The microcontroller is an Arduino Uno, which controls the two 40 mm fans near the FPGA chip and monitors the two external temperatures, T_A, and T_S, as shown in Figure 7. The temperature T_S is controlled by the speed of the two cooling fans, and the speed is controlled through pulse width modulation (PWM) by the microcontroller. The PWM magnitude of the cooling fans is influenced by the temperature difference between the T_S and the desired temperature. Furthermore, the larger the T_S difference, the higher the PWM value is. When the temperature difference decreases due to the cooling fan, the PWM value gradually decreases until cooling is no longer required. To stabilize the temperature during the measurement, the microcontroller monitors the temperature every second and tracks the T_S value to reliably achieve the target T_L. Measurements were initiated only after the T_S was stabilized with ±1 °C variation for at least 1 min.

Figure 8 shows the heatsink temperature during the measurement time. A single measurement time was 59 s, and 20-times repetitions of the measurement time were 1280 s. The highest temperature during the measurement time was 68.8 °C, and the lowest temperature during the measurement time was 67.7 °C. The heatsink temperature was stable during the measurement time.

Figure 9 shows the three temperatures, T_A, T_S, and T_L, with three different T_S target temperatures. In all three cases, T_A was maintained at 50 °C. T_S gradually increased owing to self-heating by the operating power of the kit. When the heat sink temperature exceeded the target temperature, the fans were immediately activated to reduce it. For all three cases, it was observed that the temperature differences between the heatsink and the desired temperatures were 1–2 °C.

It was observed that the logic-die temperature was always higher than the heatsink temperature. The temperature difference between T_S and T_L increased with the increase in the target temperature. For example, a 3.4 °C temperature gap was observed when T_L was 80 °C.

Figure 10 shows a cross-sectional view of the main thermal flow in the development kit. The dissipated power in the FPGA was assumed to pass through the heatsink to the ambient environment. Suppose that the ambient temperature and dissipated power were maintained constant, and T_L continued to increase.

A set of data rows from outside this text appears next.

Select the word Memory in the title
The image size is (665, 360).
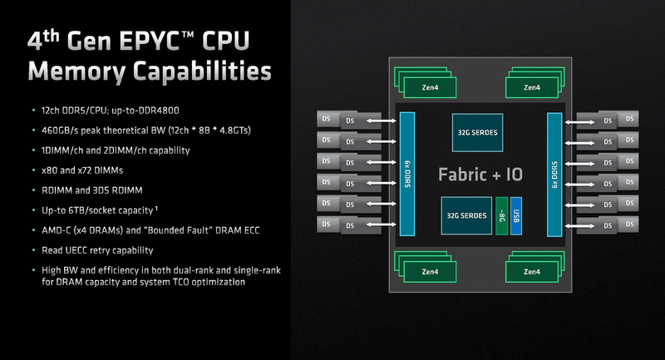pos(79,72)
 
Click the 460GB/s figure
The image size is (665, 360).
pos(60,130)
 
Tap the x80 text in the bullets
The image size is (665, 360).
pos(49,170)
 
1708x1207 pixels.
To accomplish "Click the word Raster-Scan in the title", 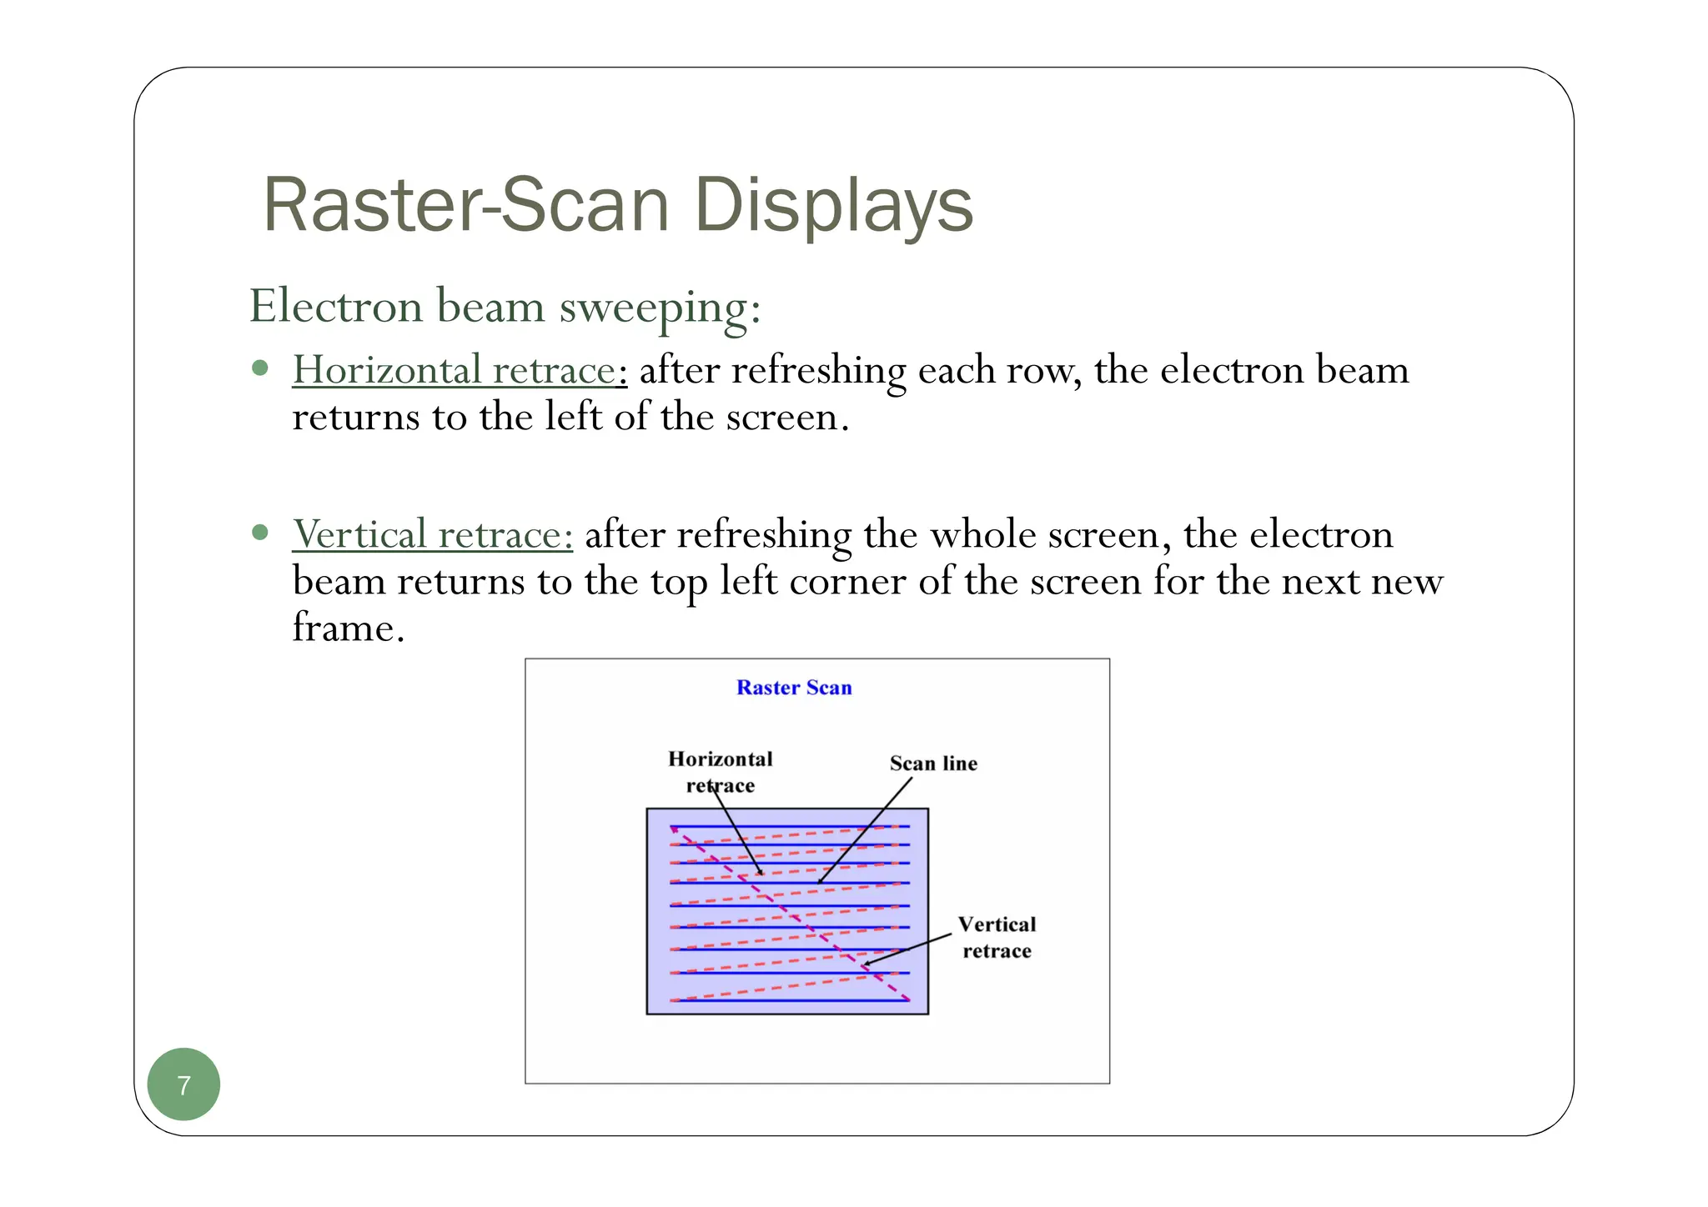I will click(x=465, y=205).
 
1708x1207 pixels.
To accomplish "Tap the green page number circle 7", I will click(x=183, y=1084).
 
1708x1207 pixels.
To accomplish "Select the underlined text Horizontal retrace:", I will click(x=459, y=370).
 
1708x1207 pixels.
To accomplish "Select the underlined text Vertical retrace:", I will click(x=432, y=534).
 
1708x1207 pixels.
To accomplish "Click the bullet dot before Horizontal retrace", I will click(x=260, y=368).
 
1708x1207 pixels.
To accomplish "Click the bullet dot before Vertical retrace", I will click(x=260, y=532).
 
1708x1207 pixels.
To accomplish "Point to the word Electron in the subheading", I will click(x=336, y=306).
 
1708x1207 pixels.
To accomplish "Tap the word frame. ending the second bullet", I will click(x=348, y=627).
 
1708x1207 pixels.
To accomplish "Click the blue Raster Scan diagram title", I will click(x=794, y=688).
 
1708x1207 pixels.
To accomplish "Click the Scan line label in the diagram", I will click(x=933, y=764).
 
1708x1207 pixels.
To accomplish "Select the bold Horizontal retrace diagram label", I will click(x=721, y=772).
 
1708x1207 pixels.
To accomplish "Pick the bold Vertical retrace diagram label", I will click(x=997, y=938).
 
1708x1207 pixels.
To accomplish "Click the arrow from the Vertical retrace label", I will click(x=907, y=949).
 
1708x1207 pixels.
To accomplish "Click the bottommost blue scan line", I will click(x=789, y=1000).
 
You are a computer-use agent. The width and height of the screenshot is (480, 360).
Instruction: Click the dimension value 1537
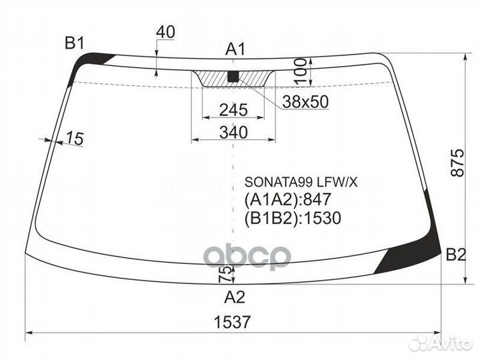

In this case, the temperature gap between T_S and T_L would be expected to increase, as shown in Figure 9. The thermal conductivity from the logic dies in HBM2, through the stacked DRAM dies, to the package seems to decrease as T_L increases.

5. Single Channel Experimental Results and Statistics

Figure 11 shows the retention test results in the Pseudo-channel 0 of Channel 0 with T_L maintained at 70 °C. The x-axis is the RCT (refresh interval × 8 k), which gradually increases to see the relation to the error counts. The y-axis represents the number of retention error bits.

The RCT started from 0.064 s, which is twice the minimum retention time in HBM2, according to JEDEC [2]. No errors were observed until the RCT increased to 0.5 s, as shown by the fifth dot from the left in Figure 11; the error count was four. The RCT then increased to 2.048 s, which provided a sufficient error count when studying the retention time. The error count increased to 37,837 with a 2.048 s RCT.

As the RCT gradually increased, the error count increased exponentially, which is a common characteristic of component DRAMs. The same trend was observed in all the channels and is further discussed in the next section.

We assumed that the retention error counts followed a normal distribution, which was observed in previous observations in DRAMs [8]. Figure 12 displays the lognormal distribution plot in terms of the Z-values of the same data in Figure 11. The x-axis represents the RCT, expressed on a log scale, and the y-axis represents the Z-value.

The Z-value is the logarithmic standard deviation multiplied by the distribution mean. All the data appear below –4.4, which indicates that the error bits in Figure 12 belong to a tail distribution of less than 0.003% of all the memory cells.

Two slopes were observed at the boundary of 0.767 on the x-axis. The left side of the boundary is referred to as Region 1, and the right side is referred to as Region 2. It was observed that the sloped boundary changed with other parameters, such as the temperature and different channels. Because the slope is typically related to a dominant failure mechanism, it can be assumed that there were failure mechanism changes at the slope boundaries. As the failure mechanism is beyond the scope of this study, we simplified the trend analysis using the trend line, as shown in Figure 12. In the case of Channel 0, the blue trend line for all the regions shows a slope of 1.07, and the y-intercept is –19.96. The green curve for Region 1 shows a slope of 2.04, and the y-intercept is –32.88. The orange plot for Region 2 shows a slope of 0.85, and the y-intercept is −16.82. Region 1 was not used to compare the slopes because the number of retention errors was insufficient for this study. The slope has been compared to other channel slopes later.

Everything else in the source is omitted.